Il y a un mois, dans la nuit du 8 au 9 septembre, plusieurs personnes se sont introduites dans la nurserie du centre Jeunes animaux confisqués au Katanga (Jack), basé à Lubumbashi, la deuxième ville de la République démocratique du Congo (RDC). Quelques heures plus tard, la messagerie instantanée de sa cofondatrice, Roxane Chantereau, s’est mise à couiner sans relâche. « Au milieu de menaces de mort, les messages annonçaient l’enlèvement de trois bébés chimpanzés », raconte son époux, Franck, encore sous le choc.
Roxane a alors filé à la nurserie où elle a retrouvé deux bébés, cachés derrière une porte. Très vite, elle a reçu des preuves de vie des petits singes enlevés : César et Hussein, 2 ans, et la femelle Monga, 5 ans. La vidéo montrait des animaux comme figés par la peur. « Les trois individus ont été séparés, et très probablement drogués pour ne pas faire de bruit, car un chimpanzé apeuré fait un raffut du tonnerre », affirme Franck Chantereau. L’aînée était même attachée au mur, suspendue par les bras. Les ravisseurs ont réclamé une rançon à six chiffres, dont le montant exact n’est pas divulgué. « Dans un pays comme la République démocratique du Congo, c’est colossal. »
Pendant plusieurs jours, le couple a maintenu le contact avec les ravisseurs, qui appelaient quotidiennement pour obtenir les fonds. « J’ai essayé de les faire patienter, mais ils ont menacé de m’envoyer la tête d’un des bébés. » Les premiers éléments de l’enquête indiquent que le « chimp’napping » n’a pu avoir lieu sans l’aide d’un ou plusieurs employés ou ex-employés du centre. En effet, malgré la présence de deux gardes armés, les cadenas de la nurserie ont été ouverts avec une clef et, par ailleurs, « aucun bébé chimpanzé ne vient dans les bras d’un inconnu ». Quatre personnes ont été arrêtées. Depuis quelques jours, silence radio du côté des ravisseurs.
Pas question de céder
Les fondateurs et les dix-huit salariés de Jack travaillent en lien étroit avec l’État congolais, puisque ces animaux leur ont été confiés après avoir traversé de terribles épreuves. Derrière un seul spécimen, c’est souvent une famille entière qui a été massacrée. « Pour récupérer un bébé, il faut tuer l’ensemble du sous-groupe autour de lui, c’est-à-dire 8 à 10 individus », confirme Sabrina Krief, primatologue et professeure au Muséum national d’histoire naturelle, connue pour alerter l’opinion au sujet de la disparition des grands singes et de leurs habitats.
Une fois soustraits au trafic, les animaux sont remis à un sanctuaire ou centre de réhabilitation, qui s’en occupera à vie, c’est-à-dire quarante à soixante ans. « Une fois qu’ils ont été “humanisés”, il est très difficile, voire impossible, de les relâcher dans leur habitat naturel. À part ces centres de réhabilitation, personne n’a le droit de détenir un chimpanzé en RDC, car ils sont tous sous la protection de l’État. Mais aujourd’hui, ils sont tous débordés. »
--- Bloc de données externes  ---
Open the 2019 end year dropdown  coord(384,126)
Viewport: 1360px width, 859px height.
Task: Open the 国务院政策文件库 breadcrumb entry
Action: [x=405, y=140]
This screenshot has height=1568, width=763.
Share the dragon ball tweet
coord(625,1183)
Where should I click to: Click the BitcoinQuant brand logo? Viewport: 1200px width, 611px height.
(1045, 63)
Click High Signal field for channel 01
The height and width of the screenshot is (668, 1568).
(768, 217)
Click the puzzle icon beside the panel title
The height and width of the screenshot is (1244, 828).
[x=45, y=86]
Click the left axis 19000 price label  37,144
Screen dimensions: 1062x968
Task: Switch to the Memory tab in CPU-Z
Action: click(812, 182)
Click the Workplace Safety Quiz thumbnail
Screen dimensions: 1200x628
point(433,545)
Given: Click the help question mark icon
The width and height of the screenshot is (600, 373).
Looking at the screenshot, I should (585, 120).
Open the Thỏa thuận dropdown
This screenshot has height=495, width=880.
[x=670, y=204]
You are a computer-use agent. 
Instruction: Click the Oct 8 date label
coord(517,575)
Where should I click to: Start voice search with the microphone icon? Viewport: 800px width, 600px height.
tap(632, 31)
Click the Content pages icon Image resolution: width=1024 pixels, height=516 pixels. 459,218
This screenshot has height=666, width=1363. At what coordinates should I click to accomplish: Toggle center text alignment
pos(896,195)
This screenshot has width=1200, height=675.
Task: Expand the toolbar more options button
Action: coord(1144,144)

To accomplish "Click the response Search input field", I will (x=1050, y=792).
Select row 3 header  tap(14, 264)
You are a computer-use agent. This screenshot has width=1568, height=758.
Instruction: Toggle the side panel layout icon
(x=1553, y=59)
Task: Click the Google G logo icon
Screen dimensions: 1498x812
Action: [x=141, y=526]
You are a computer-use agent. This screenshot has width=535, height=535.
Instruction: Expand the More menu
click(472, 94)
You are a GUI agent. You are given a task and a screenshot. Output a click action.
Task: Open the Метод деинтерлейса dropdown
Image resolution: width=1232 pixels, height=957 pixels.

Depuis le rapt, Franck et Roxane mettent le paquet pour renforcer la sécurité du centre. Cadenas et serrures ont été changés, des caméras de surveillance vont être installées et les autorités doivent encore donner leur accord pour l’embauche de nouveaux rangers, dont le salaire mensuel avoisine les 200 euros. Dans l’urgence, pour faire face aux dépenses, l’association française Les amis de Jack a ouvert une cagnotte participative.
Pour les fondateurs du sanctuaire, hors de question de s’acquitter de la somme demandée par les ravisseurs. « D’abord, nous n’en avons pas les moyens. Ensuite, le peu d’argent que l’on reçoit sert à nourrir et soigner les 101 primates restants du centre. » Pour finir, céder au chantage ouvrirait une véritable boîte de Pandore, dont le trafic international d’espèces protégées n’a pas besoin. Voilà pourquoi Franck craint le pire. « Chaque jour qui passe, on se dit que l’issue sera fatale : les bébés réclament des soins, de la nourriture et je ne suis pas sûr que ce soit la priorité des ravisseurs. » Un chimpanzé de moins de 5 ans a besoin de soins équivalents à ceux d’un petit humain : amour, attention et nourriture adaptée.
« Personne n’arrête les trafiquants »
Dans l’histoire du trafic des espèces protégées, le kidnapping en contrepartie d’une rançon est une première pour les grands singes. D’ordinaire, les animaux sont revendus très vite — et très discrètement — à des expatriés, des personnalités locales ou des collectionneurs fortunés en Chine, au Pakistan, au Qatar, etc. « Ils se négocient entre 1 000 et 3 000 euros sur les marchés — et parfois jusqu’à dix fois plus à l’étranger —, les braconniers, eux, ne récupérant que quelques centaines d’euros », raconte Sabrina Krief.

Cet enlèvement peut-il être relié au trafic international ? Impossible à dire. Les adultes morts sont souvent vendus pour être consommés comme viande de brousse. Les bébés, eux, ont la cote comme animaux de compagnie. Ils sont également très attractifs pour les mini-zoos qui monnaient chaque selfie avec un petit singe. « Certains pensent que les chimpanzés sont des animaux domestiques. Des imbéciles continuent de poster des vidéos d’animaux costumés, maquillés, poussés à faire les andouilles. Cela donne envie d’en avoir un. “Liker” ces vidéos revient à légitimer ces actes », estime Roxane Chantereau.
« Les trafiquants ne risquent généralement pas grand-chose »
Le problème, c’est qu’un bébé, ça grandit. Les adultes perdent vite de leur intérêt et deviennent même dangereux. « Ils sont très remuants. Ils ne sont tout simplement pas faits pour vivre habillés ou manger à table avec la famille. Donc, il y a un appel d’air permanent pour les petits », déplore la primatologue. Évalué à 20 milliards de dollars, le commerce illicite d’espèces sauvages est l’un des plus lucratifs du monde, selon le dernier rapport d’Interpol.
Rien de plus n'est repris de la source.